*** Opening of SELECTED PASSAGE ***

If we look at client lifestyles, which I consider to be a major component of weight management, we can identify behaviours that may help assist in advising clients on changes in their eating. Certain behaviours can be defined as eating disorders and others identified as maladaptive... for example, skipping meals, emotional eating, boredom and late night eating. When I ask for food journals to be completed, I suggest that the client record, in addition to the normal food and hydration entries, document the emotions surrounding eating...maybe the feelings before, during and after. I can then look at patterns, times and types of eating in greater detail and attempt to provide solutions. Physical or homeostatic hunger can be thought of as "pangs " in the stomach and a desire to eat.

Many people deny they feel hungry but find themselves eating inconsistently with their goals. They may even refer to themselves as stress/emotional eaters, blaming lack of control on factors such as boredom, stress, willpower and habit.

We could define emotional eating as the practice of consuming comfort food or junk food in response to feelings that aren’t physical hunger. It can also be referred to as hedonistic hunger. Emotional eating can make you feel "better" if only for a short time, as it helps the release of serotonin. Carbohydrates in particular contribute to the release of insulin which in turn releases serotonin. This can have an affect on mood and appetite. Protein, on the other hand, does not have the same release effect.

Serotonin can help with mood, sleep, pain and blood pressure control. As such, clients have learned to "medicate" with carbs such as bread, cereals, potato chips and other snack foods which are often high in carbs and fat. During stressful periods in life, people gain weight and this is one reason for that.

The time of day can also impact the challenges with maintaining dietary control. My guess is that it’s mid afternoon and late at night when the most damage occurs...at other times, people seem to have great self control!

In the book "Best Weight," Freedhoff and Sharma define 2 types of emotional eaters. The primary and secondary. The majority of people could be described as secondary... insofar that they eat ” emotionally” from mid afternoon onwards. Often there is a trigger to stimulate self carb medication. Many of these eaters have light breakfasts, no morning snack and a light lunch, which can then trigger binge eating patterns later in the day. Primary emotional eaters self medicate all day in response to emotions and stressors.

We all know emotion is a powerful tool. It's often hard to think of strategies that could help everyone as each person has different triggers , situations and control levels. A better understanding of clients' needs may help and this moves towards the field of cognitive behavioural therapy.

*** Close of SELECTED PASSAGE ***

- **EXERCISE BRIEF**
According to the passage on emotional eating, what four things can serotonin help with? The data after this passage comes from a different source.

*** Opening of SUPPLIED RECORDS ***

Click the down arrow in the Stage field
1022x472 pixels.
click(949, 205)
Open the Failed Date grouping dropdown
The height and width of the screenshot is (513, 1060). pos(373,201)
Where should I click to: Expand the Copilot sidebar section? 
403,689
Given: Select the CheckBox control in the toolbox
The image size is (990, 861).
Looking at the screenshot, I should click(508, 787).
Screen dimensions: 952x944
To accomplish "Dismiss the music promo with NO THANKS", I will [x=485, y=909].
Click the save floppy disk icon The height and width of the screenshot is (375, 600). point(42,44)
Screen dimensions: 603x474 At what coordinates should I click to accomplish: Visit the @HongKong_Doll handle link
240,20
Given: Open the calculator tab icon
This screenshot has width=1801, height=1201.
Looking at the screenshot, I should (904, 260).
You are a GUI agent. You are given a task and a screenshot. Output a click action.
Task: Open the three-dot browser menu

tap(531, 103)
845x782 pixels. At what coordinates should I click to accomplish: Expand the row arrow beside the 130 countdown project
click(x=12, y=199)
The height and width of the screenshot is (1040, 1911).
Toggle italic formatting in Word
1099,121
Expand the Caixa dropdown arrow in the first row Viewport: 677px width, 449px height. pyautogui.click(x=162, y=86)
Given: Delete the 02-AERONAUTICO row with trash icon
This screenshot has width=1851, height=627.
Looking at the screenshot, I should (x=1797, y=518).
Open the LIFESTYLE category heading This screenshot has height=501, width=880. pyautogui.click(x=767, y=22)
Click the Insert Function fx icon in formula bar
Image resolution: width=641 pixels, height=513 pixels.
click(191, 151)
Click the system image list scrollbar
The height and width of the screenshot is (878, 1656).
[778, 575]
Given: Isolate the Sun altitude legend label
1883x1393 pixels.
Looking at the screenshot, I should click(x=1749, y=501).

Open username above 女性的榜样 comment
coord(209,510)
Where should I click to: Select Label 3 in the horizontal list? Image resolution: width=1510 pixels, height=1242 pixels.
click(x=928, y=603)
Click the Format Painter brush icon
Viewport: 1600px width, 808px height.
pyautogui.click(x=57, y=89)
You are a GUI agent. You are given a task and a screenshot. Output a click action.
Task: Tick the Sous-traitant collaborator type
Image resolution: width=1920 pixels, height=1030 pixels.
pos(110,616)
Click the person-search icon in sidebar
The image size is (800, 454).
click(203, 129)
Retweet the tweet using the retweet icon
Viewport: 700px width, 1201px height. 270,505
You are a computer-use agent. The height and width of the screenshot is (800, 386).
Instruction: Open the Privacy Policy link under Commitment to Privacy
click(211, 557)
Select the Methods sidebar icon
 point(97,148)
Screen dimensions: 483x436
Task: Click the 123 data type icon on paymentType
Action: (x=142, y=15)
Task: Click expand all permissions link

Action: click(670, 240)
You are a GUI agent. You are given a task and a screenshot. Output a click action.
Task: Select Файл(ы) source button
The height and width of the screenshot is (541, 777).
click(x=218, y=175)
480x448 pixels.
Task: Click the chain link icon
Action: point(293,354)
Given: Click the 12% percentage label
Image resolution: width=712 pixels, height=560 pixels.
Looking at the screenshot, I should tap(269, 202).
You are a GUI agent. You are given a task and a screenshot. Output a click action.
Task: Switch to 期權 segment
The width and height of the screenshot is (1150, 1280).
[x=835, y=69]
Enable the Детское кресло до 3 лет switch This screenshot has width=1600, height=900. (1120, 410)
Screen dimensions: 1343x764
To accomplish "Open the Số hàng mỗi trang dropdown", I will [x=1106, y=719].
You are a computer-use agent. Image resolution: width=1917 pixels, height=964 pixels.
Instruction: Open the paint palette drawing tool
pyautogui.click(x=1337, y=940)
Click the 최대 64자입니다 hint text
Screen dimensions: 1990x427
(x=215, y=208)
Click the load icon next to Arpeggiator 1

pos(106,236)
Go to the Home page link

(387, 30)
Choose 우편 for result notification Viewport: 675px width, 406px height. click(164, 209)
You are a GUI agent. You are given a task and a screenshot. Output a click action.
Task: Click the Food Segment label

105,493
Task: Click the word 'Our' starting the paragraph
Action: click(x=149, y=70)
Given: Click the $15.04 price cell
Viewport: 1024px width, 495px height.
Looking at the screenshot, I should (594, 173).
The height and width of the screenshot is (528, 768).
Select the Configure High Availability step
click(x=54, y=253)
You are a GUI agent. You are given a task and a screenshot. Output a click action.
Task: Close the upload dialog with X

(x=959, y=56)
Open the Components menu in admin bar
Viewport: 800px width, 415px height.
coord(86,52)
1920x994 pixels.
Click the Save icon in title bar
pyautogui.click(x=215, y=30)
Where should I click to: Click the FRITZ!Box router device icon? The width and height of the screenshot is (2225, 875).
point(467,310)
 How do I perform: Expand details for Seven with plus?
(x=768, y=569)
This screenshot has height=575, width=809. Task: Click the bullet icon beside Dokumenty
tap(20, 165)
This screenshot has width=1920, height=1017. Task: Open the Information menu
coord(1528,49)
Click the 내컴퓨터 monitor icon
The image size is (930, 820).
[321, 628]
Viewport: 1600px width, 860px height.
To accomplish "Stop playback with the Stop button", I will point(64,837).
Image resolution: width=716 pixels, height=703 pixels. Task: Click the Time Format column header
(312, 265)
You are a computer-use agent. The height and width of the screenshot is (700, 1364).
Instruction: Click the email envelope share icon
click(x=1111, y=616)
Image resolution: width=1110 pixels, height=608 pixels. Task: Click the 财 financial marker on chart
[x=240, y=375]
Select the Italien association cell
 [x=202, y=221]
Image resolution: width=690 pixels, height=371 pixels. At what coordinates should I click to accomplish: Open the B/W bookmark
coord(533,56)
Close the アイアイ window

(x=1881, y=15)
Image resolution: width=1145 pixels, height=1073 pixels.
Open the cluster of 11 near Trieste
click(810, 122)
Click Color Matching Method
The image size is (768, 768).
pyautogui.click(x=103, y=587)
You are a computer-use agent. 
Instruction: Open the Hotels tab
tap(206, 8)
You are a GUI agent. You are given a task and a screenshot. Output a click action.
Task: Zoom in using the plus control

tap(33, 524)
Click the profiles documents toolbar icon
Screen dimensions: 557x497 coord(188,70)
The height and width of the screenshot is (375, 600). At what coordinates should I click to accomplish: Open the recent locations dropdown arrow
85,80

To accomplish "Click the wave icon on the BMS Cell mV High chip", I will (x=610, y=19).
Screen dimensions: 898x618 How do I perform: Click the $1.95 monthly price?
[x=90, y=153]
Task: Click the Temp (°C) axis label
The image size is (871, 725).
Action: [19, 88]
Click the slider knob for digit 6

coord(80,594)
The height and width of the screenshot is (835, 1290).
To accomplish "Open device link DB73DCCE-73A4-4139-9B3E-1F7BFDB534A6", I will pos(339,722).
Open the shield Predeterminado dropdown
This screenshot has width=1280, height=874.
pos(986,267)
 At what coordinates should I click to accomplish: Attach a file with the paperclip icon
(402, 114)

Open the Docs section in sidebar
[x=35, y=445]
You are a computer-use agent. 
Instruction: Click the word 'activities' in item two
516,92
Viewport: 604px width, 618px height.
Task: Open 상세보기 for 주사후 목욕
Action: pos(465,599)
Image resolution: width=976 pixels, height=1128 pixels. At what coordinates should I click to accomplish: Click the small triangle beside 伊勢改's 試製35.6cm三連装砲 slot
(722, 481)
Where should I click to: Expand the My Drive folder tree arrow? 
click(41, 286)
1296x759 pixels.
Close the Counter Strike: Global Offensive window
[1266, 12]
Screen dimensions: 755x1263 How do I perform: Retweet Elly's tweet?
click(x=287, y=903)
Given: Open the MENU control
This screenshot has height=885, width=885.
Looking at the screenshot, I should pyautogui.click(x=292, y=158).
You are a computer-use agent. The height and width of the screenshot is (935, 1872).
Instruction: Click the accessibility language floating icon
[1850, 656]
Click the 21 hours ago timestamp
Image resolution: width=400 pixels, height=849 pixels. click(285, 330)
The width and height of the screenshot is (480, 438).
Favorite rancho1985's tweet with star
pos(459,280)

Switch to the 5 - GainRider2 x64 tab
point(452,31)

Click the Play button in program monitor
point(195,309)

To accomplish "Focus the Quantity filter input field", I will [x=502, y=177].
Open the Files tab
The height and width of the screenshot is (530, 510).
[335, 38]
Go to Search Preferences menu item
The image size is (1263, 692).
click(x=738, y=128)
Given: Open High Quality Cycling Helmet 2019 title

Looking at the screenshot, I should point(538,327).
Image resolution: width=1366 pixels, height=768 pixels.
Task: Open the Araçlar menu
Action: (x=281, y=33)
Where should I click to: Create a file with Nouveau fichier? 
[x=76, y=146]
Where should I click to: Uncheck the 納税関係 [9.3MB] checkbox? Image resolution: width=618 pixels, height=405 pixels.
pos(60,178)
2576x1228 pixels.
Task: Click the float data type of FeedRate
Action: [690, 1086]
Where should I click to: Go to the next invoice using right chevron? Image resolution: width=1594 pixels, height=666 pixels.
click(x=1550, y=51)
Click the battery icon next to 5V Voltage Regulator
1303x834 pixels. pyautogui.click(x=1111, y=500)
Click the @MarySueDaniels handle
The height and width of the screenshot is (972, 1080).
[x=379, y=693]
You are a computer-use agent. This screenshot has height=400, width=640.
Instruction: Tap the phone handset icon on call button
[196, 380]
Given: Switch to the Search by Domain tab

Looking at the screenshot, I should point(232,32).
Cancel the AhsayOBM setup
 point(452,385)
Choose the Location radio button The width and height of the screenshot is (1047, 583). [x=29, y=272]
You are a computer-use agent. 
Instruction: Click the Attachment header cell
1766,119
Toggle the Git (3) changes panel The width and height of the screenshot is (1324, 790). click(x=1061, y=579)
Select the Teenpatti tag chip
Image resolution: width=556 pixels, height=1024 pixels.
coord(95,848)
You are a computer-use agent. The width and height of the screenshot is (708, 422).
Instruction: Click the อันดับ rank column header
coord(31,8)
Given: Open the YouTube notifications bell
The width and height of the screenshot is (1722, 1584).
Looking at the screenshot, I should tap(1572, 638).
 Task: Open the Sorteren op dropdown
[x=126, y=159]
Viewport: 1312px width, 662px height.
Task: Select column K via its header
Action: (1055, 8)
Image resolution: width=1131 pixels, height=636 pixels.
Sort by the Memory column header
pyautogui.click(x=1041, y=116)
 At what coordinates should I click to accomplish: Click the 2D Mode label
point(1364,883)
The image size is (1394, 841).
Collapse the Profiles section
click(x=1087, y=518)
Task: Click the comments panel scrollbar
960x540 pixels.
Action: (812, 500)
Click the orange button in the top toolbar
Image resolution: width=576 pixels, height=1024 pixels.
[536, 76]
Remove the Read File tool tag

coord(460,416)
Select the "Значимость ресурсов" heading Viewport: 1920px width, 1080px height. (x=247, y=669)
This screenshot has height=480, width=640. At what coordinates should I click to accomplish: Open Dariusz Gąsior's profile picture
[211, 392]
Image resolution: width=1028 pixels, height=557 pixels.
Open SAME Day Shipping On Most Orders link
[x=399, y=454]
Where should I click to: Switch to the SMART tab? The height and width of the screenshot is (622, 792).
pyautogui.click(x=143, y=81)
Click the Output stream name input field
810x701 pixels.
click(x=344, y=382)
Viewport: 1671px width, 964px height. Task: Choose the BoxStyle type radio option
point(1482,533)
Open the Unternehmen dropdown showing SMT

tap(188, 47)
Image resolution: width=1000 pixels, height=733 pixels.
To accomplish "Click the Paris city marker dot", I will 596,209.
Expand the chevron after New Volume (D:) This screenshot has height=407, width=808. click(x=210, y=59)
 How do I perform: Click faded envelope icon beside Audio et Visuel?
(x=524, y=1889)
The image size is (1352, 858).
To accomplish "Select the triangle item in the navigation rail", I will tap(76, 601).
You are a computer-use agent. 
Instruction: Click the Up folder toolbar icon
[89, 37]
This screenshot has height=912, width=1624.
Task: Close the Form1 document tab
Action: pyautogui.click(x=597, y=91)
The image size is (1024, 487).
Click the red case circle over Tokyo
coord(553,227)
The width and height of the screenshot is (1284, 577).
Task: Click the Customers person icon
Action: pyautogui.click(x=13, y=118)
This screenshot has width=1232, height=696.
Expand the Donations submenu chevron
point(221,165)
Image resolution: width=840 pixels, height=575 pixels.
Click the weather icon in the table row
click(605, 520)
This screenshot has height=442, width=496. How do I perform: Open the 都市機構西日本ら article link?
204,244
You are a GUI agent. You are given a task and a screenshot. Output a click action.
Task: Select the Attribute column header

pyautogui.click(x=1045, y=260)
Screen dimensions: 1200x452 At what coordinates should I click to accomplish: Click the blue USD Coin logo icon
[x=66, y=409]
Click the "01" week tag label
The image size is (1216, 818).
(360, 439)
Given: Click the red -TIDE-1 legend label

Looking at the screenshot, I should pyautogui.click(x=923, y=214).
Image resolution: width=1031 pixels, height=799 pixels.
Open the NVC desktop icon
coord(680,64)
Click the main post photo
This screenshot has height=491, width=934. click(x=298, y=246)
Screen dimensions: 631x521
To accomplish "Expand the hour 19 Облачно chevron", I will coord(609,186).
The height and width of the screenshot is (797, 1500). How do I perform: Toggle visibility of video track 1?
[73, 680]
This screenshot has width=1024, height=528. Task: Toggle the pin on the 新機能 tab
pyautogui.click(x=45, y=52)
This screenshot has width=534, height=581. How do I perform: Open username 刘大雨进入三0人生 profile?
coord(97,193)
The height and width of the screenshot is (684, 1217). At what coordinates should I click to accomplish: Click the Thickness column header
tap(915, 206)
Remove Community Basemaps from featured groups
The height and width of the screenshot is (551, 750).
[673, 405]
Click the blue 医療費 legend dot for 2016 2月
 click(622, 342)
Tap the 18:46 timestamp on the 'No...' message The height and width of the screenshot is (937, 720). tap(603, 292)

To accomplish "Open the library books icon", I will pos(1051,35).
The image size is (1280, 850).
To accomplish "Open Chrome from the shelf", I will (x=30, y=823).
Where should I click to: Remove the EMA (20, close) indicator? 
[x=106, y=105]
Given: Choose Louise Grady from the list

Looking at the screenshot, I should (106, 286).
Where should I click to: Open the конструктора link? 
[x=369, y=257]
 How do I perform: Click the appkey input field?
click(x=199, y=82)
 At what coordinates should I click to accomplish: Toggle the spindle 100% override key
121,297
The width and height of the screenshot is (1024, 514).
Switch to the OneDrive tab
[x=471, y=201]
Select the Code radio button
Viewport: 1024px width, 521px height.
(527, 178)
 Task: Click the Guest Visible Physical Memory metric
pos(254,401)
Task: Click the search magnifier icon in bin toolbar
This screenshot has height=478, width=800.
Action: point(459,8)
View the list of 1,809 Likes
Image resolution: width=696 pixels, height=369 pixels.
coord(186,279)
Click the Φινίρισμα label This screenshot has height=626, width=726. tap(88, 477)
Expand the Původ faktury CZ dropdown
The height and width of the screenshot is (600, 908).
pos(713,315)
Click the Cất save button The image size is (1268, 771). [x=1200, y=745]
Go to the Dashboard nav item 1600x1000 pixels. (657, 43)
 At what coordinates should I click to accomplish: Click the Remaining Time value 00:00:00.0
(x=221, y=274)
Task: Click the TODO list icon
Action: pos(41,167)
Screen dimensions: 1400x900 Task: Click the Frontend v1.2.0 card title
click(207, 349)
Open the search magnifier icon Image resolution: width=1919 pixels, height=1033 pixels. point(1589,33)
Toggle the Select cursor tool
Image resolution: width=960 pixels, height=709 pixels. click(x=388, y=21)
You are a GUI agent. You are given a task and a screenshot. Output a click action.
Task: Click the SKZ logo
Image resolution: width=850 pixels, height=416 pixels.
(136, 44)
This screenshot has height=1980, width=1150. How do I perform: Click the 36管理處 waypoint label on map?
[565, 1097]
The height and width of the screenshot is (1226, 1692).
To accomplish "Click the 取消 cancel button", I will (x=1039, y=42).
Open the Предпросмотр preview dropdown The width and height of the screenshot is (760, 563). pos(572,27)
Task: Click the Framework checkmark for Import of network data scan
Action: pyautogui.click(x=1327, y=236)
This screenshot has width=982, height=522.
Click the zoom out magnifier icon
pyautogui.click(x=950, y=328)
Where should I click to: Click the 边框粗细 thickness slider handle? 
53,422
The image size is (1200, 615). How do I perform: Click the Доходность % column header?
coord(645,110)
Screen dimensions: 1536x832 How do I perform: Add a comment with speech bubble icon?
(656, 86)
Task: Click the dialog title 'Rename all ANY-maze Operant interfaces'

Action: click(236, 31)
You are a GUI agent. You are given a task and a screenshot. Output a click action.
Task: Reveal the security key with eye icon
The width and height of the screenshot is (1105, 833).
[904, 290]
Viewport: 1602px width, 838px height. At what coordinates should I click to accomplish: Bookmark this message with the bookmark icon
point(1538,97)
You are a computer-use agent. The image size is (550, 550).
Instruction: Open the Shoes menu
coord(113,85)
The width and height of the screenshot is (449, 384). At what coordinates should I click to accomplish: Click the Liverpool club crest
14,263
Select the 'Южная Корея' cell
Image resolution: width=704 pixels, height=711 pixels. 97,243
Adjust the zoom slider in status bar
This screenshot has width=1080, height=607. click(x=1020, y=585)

*** Close of SUPPLIED RECORDS ***

- **ANSWER BOX**
Mood, sleep, pain and blood pressure control.